With the recent announcement, of £3bn potential cuts required to school’s budget by 2020 is it time for a fresh look at how schools operate financially?
With most long established institutions, the ability to change and examine new ways of operating is a challenge. The changing landscape of education funding whereby most schools will become academies and therefore self-managing, further compounds this challenge.
As the report states, approximately 60% of secondary schools will be or are currently operating in deficit, meaning there is a radical change needed to manage the operating expenses of every school. Worryingly the call from the sector seems to be that this will result in staff cuts. Whilst it is inevitable that some staff cuts will take place due to the size of the required cuts there could be other areas of opportunity that can be realised, thereby reducing the need to reduce staffing levels so severely.
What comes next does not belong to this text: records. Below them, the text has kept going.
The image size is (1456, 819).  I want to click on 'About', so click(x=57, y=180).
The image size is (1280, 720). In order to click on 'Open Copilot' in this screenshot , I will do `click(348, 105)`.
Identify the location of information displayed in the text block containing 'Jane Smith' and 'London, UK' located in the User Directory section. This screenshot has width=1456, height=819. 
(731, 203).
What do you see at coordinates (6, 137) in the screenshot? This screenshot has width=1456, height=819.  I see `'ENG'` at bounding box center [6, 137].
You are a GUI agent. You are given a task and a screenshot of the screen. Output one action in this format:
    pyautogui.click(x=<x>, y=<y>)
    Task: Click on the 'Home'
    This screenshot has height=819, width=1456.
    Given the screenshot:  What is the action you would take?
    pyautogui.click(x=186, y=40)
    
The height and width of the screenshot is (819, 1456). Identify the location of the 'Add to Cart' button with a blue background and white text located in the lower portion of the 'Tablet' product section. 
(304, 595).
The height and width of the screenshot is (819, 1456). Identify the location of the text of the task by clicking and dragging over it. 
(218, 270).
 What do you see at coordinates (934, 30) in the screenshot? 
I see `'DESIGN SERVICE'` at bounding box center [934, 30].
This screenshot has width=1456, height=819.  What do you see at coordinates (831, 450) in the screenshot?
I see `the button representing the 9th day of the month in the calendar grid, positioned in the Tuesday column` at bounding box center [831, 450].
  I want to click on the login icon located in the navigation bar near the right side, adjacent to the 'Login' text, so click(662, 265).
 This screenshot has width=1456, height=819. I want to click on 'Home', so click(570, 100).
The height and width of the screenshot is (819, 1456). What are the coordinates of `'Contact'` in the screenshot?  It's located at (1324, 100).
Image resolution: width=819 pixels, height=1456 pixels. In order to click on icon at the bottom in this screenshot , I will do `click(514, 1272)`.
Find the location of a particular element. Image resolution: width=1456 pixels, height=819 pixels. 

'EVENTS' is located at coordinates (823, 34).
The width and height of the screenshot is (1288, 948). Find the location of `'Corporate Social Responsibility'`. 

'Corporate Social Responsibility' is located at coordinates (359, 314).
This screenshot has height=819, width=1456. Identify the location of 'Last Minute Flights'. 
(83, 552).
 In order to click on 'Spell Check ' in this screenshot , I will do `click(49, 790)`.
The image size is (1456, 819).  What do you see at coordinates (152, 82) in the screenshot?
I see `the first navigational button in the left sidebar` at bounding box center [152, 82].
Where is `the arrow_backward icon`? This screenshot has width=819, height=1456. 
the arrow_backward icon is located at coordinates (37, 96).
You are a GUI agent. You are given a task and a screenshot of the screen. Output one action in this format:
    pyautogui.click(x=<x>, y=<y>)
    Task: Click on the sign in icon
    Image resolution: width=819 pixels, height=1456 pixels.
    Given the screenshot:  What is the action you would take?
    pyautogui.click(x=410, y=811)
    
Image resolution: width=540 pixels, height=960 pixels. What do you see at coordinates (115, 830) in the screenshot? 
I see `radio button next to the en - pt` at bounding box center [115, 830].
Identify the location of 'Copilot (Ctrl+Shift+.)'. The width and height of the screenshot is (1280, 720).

From our experience of working with a variety of schools and institutions ,we are often faced with a reluctance to change from “what we have always done”. Such reliance on existing recognised buying clubs and council run procurement activity has not produced the required levels of savings or efficiencies that schools require to meet future education funding targets and the demands of expenditure cuts.
Whilst dealing with some schools that are open to change, we have been able to use our experience from other sectors to optimise their operating costs. It does seem however that whilst commercial businesses recognise the need for outside expertise, the education sector seems reluctant to accept this.
Many suppliers are keen to work in the education environment but are often prohibited due to the use of framework agreements or OJEU. Therefore, the availability of alternative sources of supply and a challenge to existing costs may be limited, again making the challenge of cutting costs difficult.
Commercial businesses have long faced the challenge of ensuring costs are comparable to income and it could be argued (as I have on previous blogs) that schools must now operate in a similar manner. Added to this the need of future governments to balance the fiscal budget means that such challenges will not diminish over time, but actually will increase. So schools do need to look at new ways of operating and explore services that are outside of the existing ones that have been used.
As a wise man once said; “If you always do what you’ve always done, you will always get what you’ve always got”. In the case of schools this could be a budget gap of £3bn – and increasing.